The new Minister-President carried the army budget in the upper house of Parliament. When a majority of the lower house, the Chamber of Deputies, refused to give its assent to the bill, Bismarck persuaded the King to dismiss the recalcitrant lawmakers. Wilhelm would send them home. Bismarck then announced that, since the lower house had declined to pass a budget, the government would simply carry on without one. The Crown would continue, not only to collect taxes under existing revenue laws, but also to spend money until the matter was resolved. It was the end of constitutional government in Prussia; the pri
nciples of a free state are lost when the executive usurps the legislature’s dominion over the purse.
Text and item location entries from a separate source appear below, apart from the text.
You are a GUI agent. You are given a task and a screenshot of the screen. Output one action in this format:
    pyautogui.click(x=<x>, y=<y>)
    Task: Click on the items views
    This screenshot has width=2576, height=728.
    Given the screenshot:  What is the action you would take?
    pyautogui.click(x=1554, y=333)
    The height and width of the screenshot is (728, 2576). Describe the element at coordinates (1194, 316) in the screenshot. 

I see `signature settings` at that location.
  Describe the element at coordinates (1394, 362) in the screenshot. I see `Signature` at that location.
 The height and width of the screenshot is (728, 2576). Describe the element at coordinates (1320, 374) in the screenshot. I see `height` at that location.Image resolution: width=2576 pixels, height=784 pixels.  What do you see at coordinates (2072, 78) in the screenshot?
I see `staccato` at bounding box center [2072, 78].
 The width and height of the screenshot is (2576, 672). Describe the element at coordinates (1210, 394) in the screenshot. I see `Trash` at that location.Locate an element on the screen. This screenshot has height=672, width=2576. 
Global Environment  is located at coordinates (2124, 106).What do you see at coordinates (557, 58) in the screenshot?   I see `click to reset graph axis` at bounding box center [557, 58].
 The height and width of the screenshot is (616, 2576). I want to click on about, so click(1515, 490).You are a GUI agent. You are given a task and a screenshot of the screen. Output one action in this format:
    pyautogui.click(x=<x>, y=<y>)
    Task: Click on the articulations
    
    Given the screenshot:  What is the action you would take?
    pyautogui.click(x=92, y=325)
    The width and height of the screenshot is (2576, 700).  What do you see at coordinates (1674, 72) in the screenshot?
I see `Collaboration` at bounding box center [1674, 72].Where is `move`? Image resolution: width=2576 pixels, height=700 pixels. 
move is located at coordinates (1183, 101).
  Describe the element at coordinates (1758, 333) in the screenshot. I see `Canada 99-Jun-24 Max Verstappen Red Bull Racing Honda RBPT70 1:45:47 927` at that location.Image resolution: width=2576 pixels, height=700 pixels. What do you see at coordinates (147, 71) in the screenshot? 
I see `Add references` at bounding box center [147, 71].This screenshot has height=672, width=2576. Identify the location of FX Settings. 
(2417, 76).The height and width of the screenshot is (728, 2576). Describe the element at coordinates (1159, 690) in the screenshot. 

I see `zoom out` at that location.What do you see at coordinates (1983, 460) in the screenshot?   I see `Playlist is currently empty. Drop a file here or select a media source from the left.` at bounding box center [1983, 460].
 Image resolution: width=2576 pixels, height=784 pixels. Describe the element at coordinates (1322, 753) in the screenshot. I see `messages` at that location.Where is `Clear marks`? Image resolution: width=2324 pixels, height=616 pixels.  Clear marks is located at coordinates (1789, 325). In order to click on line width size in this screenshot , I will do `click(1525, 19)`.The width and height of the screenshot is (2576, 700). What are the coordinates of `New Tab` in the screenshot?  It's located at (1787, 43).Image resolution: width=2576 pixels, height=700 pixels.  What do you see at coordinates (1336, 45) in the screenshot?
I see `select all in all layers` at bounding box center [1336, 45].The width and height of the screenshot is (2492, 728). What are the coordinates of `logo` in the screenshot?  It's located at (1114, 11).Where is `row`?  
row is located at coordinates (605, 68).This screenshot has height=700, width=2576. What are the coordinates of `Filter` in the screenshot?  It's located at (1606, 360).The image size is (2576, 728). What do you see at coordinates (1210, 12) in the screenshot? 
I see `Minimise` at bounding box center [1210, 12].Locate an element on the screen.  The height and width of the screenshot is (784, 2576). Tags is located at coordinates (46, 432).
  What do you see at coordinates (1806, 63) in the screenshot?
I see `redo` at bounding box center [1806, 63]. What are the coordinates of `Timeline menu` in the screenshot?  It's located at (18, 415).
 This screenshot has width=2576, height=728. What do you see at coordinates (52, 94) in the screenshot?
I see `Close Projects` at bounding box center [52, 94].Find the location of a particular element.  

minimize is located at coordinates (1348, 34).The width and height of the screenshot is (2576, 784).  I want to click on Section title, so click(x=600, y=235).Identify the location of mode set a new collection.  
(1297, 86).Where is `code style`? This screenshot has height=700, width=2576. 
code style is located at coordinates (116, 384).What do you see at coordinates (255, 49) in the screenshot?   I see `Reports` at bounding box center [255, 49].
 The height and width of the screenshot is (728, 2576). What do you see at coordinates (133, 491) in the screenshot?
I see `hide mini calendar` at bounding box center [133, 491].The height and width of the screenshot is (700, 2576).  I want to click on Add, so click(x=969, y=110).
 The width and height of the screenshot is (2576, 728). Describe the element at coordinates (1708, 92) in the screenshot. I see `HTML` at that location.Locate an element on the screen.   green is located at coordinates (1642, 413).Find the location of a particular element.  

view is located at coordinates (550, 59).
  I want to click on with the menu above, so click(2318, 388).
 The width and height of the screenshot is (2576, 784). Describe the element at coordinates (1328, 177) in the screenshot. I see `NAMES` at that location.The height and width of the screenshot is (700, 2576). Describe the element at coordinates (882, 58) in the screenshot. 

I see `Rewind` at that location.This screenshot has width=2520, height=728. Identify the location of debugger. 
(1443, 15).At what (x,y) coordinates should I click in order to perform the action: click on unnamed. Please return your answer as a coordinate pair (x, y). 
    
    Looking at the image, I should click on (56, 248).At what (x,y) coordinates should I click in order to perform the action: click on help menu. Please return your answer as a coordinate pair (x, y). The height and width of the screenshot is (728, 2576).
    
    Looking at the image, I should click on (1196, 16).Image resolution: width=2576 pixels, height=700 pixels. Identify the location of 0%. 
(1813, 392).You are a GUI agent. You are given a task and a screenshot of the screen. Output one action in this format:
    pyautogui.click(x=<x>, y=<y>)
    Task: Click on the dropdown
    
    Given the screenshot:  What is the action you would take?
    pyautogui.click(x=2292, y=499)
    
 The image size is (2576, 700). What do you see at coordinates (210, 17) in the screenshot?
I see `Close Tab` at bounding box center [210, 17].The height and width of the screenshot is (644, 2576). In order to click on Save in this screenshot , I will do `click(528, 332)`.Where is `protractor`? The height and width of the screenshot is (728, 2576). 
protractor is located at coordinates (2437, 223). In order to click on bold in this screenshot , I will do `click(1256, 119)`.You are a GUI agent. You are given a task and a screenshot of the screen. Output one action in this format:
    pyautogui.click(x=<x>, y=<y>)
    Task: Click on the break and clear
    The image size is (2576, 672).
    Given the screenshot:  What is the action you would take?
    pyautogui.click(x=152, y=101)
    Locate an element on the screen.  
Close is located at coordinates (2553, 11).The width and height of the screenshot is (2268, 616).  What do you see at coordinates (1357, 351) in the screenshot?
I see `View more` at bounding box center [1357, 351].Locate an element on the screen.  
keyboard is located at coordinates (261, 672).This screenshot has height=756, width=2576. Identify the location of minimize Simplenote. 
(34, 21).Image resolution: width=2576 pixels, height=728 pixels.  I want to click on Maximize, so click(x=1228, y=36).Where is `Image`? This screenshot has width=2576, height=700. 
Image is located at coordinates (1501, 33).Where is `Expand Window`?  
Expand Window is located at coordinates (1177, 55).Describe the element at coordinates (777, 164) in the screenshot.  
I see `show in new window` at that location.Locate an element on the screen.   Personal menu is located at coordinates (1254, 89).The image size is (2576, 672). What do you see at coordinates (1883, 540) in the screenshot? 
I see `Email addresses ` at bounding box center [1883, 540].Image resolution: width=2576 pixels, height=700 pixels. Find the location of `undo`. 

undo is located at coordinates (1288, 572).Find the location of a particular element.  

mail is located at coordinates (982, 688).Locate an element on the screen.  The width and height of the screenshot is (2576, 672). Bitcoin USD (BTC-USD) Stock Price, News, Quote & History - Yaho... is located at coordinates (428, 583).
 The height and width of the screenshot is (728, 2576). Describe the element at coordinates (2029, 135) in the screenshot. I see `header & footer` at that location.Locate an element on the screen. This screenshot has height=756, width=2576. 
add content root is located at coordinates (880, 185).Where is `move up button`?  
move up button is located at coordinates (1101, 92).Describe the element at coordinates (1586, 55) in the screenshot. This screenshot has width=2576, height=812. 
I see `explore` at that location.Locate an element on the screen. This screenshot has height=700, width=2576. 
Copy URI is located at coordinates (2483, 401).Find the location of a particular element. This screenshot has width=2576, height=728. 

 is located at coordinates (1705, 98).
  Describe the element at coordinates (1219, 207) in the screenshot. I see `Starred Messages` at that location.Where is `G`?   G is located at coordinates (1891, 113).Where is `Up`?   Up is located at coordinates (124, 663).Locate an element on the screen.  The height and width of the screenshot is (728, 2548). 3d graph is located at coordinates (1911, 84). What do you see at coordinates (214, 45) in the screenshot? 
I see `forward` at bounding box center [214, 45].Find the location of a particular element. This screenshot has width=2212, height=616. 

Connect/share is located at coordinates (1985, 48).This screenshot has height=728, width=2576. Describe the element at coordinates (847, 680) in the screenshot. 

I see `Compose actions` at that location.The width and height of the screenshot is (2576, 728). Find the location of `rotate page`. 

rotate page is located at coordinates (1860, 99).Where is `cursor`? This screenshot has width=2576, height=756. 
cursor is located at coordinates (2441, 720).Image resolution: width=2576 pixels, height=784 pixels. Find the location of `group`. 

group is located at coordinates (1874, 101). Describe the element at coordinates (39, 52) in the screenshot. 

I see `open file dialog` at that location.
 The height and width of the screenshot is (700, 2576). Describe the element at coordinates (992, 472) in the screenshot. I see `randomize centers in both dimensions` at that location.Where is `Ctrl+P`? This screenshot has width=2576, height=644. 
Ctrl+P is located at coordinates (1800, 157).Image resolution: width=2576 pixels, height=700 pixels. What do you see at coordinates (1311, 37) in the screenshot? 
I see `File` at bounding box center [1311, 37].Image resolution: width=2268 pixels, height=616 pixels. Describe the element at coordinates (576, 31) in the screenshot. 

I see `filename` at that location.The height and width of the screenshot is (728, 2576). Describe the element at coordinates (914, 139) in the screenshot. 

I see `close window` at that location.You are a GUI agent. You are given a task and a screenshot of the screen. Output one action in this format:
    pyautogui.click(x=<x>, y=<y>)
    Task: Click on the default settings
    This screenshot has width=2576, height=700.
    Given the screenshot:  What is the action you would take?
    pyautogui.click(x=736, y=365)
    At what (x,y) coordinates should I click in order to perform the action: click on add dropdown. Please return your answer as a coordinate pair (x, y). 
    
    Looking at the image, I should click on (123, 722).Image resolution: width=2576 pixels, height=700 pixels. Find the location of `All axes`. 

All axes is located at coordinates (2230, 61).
Nevertheless Bismarck affected solicitude for the constitution his policy destroyed; he pretended to believe that Prussia’s laws did not contemplate a budgetary impasse, and that as a result he was not violating the spirit of the Prussian charter, but rather filling a “gap” in the legal architecture of the state.
This artifice did not for a moment deceive Prussia’s free-state men. It was, for them, a terrible moment. They could either acquiesce in Bismarck’s decision to consign them to irrelevance or, like the Long Parliament in England two centuries before, resort to violence, take to the streets, draw up the barricades. Bismarck was heard, during the tense autumn days, to mutter about the virtues of dying on the scaffold. There were worse modes of extinction than the ax. But this was bravado; he knew that the Prussian Crown had at its disposal an instrument no Stuart king had possessed—a standing army. The King of Prussia could dispatch, in an instant, tens of thousands of disciplined and obedient troops to the heart of his capital.
The humiliation of the legislature was accomplished without bloodshed. When, on October 13, the King dismissed Parliament, the lawmakers acted as Bismarck had prophesied: they acquiesced. Indeed there were cheers, in the Chamber of Deputies, for the King—as well as for a constitution that had practically ceased to exist.
Chapter 12
“GOD HAS DECIDED THE QUESTION”
Biebrich-on-the-Rhine, July-November 1862
THE REVOLUTION IN Germany which Bismarck initiated when he broke the Parliament in Berlin was accompanied by another, less visible, but scarcely less momentous alteration in the ideals and manners of the German people. The change could be detected in the music of Wagner, who had by this time recovered from the failure of Tannhäuser in Paris and was ready again to soar towards the heights. The composer had taken refuge on German soil, in Biebrich, a town on the Rhine not far from Wiesbaden. He took the lease of an apartment of three rooms overlooking the river, had his furniture brought from Paris, and meditated a production of Tristan und Isolde, his masterpiece of the previous decade, a work which had never yet been performed in an opera house.